## Work item
Without the pictures, write out all the lines below exactly as they appear.
»»
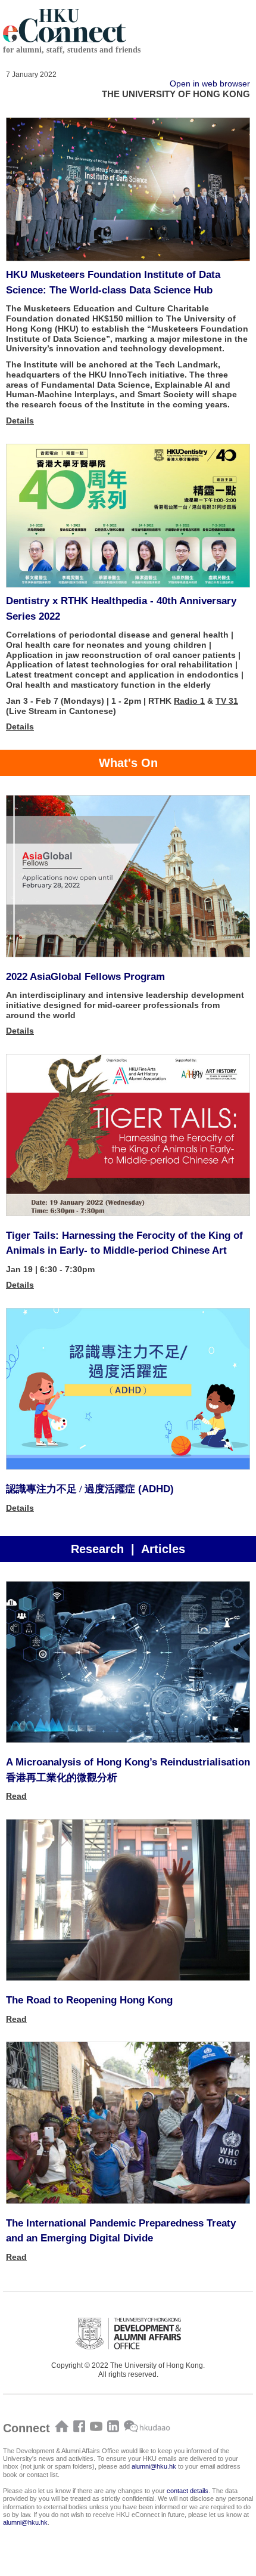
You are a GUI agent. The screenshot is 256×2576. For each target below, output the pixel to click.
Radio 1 (189, 701)
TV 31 (227, 701)
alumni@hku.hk (154, 2466)
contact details (187, 2490)
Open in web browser (210, 83)
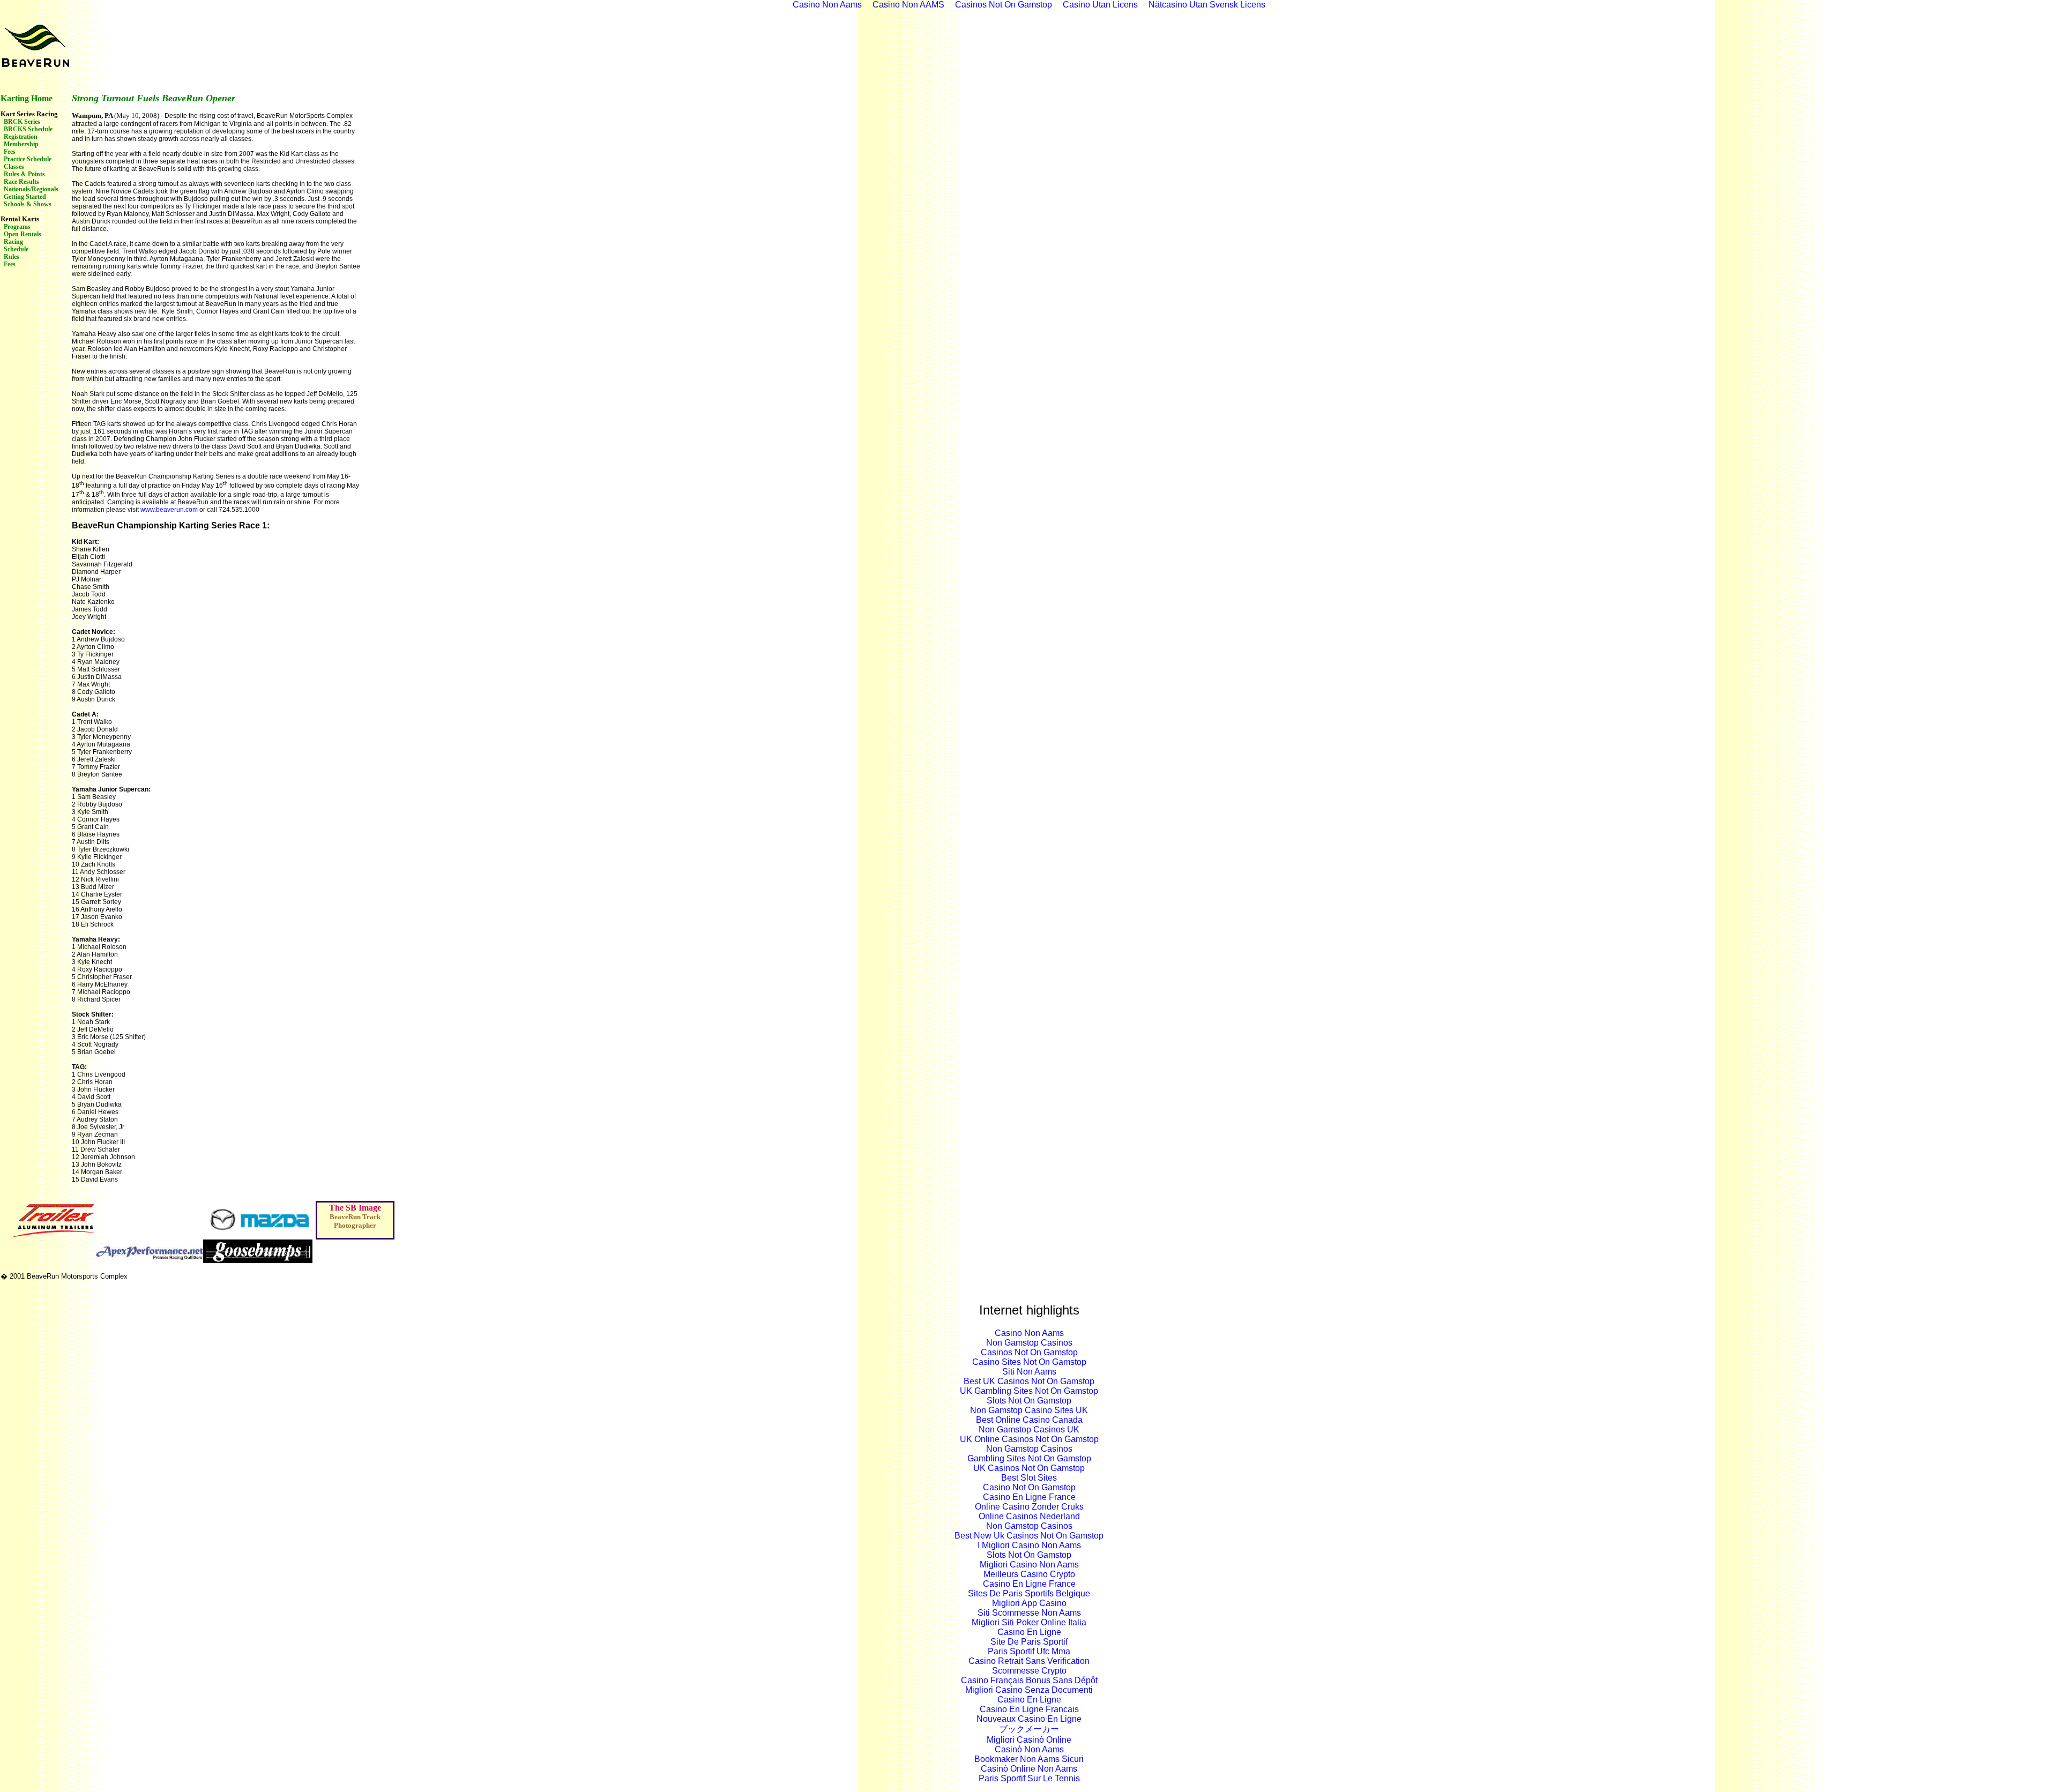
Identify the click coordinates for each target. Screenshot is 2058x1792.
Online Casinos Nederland (1029, 1516)
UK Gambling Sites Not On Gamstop (1029, 1390)
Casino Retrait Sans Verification (1029, 1661)
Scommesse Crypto (1029, 1670)
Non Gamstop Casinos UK (1029, 1429)
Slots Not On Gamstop (1029, 1400)
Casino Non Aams (1029, 1333)
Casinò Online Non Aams (1029, 1768)
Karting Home (27, 98)
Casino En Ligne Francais (1029, 1709)
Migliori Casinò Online (1029, 1739)
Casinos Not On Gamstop (1029, 1352)
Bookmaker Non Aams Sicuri (1029, 1759)
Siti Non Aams (1029, 1371)
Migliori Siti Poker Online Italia (1029, 1622)
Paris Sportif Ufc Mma (1029, 1651)
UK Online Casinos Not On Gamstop (1029, 1439)
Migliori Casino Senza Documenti (1029, 1689)
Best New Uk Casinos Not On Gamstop (1029, 1535)
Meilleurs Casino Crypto (1029, 1574)
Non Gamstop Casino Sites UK (1029, 1410)
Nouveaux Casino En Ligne (1029, 1718)
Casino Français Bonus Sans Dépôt (1029, 1680)
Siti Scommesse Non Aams (1029, 1612)
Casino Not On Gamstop (1029, 1487)
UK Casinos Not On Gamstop (1029, 1468)
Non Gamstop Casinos (1029, 1342)
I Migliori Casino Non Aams (1029, 1545)
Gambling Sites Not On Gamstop (1029, 1458)
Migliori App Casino (1029, 1603)
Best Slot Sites (1029, 1477)
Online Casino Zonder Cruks (1029, 1506)
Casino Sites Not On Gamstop (1029, 1362)
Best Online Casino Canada (1029, 1419)
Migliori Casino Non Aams (1029, 1564)
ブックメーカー (1029, 1729)
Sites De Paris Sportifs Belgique (1029, 1593)
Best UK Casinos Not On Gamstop (1029, 1381)
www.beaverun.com (169, 509)
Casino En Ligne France (1029, 1497)
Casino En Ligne (1029, 1632)
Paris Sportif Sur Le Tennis (1029, 1778)
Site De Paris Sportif (1029, 1641)
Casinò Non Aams (1029, 1749)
««
## Answer area
You are a GUI agent. The screenshot is 256×2576. For each target below, output the pixel to click.
Radio 1 (189, 701)
TV 31 (227, 701)
alumni@hku.hk (154, 2466)
contact details (187, 2490)
Open in web browser (210, 83)
Identify the click coordinates for each target. Screenshot is 2058x1792.
Online Casinos Nederland (1029, 1516)
UK Gambling Sites Not On Gamstop (1029, 1390)
Casino Retrait Sans Verification (1029, 1661)
Scommesse Crypto (1029, 1670)
Non Gamstop Casinos UK (1029, 1429)
Slots Not On Gamstop (1029, 1400)
Casino Non Aams (1029, 1333)
Casinò Online Non Aams (1029, 1768)
Karting Home (27, 98)
Casino En Ligne Francais (1029, 1709)
Migliori Casinò Online (1029, 1739)
Casinos Not On Gamstop (1029, 1352)
Bookmaker Non Aams Sicuri (1029, 1759)
Siti Non Aams (1029, 1371)
Migliori Siti Poker Online Italia (1029, 1622)
Paris Sportif Ufc Mma (1029, 1651)
UK Online Casinos Not On Gamstop (1029, 1439)
Migliori Casino Senza Documenti (1029, 1689)
Best New Uk Casinos Not On Gamstop (1029, 1535)
Meilleurs Casino Crypto (1029, 1574)
Non Gamstop Casino Sites UK (1029, 1410)
Nouveaux Casino En Ligne (1029, 1718)
Casino Français Bonus Sans Dépôt (1029, 1680)
Siti Scommesse Non Aams (1029, 1612)
Casino Not On Gamstop (1029, 1487)
UK Casinos Not On Gamstop (1029, 1468)
Non Gamstop Casinos (1029, 1342)
I Migliori Casino Non Aams (1029, 1545)
Gambling Sites Not On Gamstop (1029, 1458)
Migliori App Casino (1029, 1603)
Best Slot Sites (1029, 1477)
Online Casino Zonder Cruks (1029, 1506)
Casino Sites Not On Gamstop (1029, 1362)
Best Online Casino Canada (1029, 1419)
Migliori Casino Non Aams (1029, 1564)
ブックメーカー (1029, 1729)
Sites De Paris Sportifs Belgique (1029, 1593)
Best UK Casinos Not On Gamstop (1029, 1381)
www.beaverun.com (169, 509)
Casino En Ligne France (1029, 1497)
Casino En Ligne (1029, 1632)
Paris Sportif Sur Le Tennis (1029, 1778)
Site De Paris Sportif (1029, 1641)
Casinò Non Aams (1029, 1749)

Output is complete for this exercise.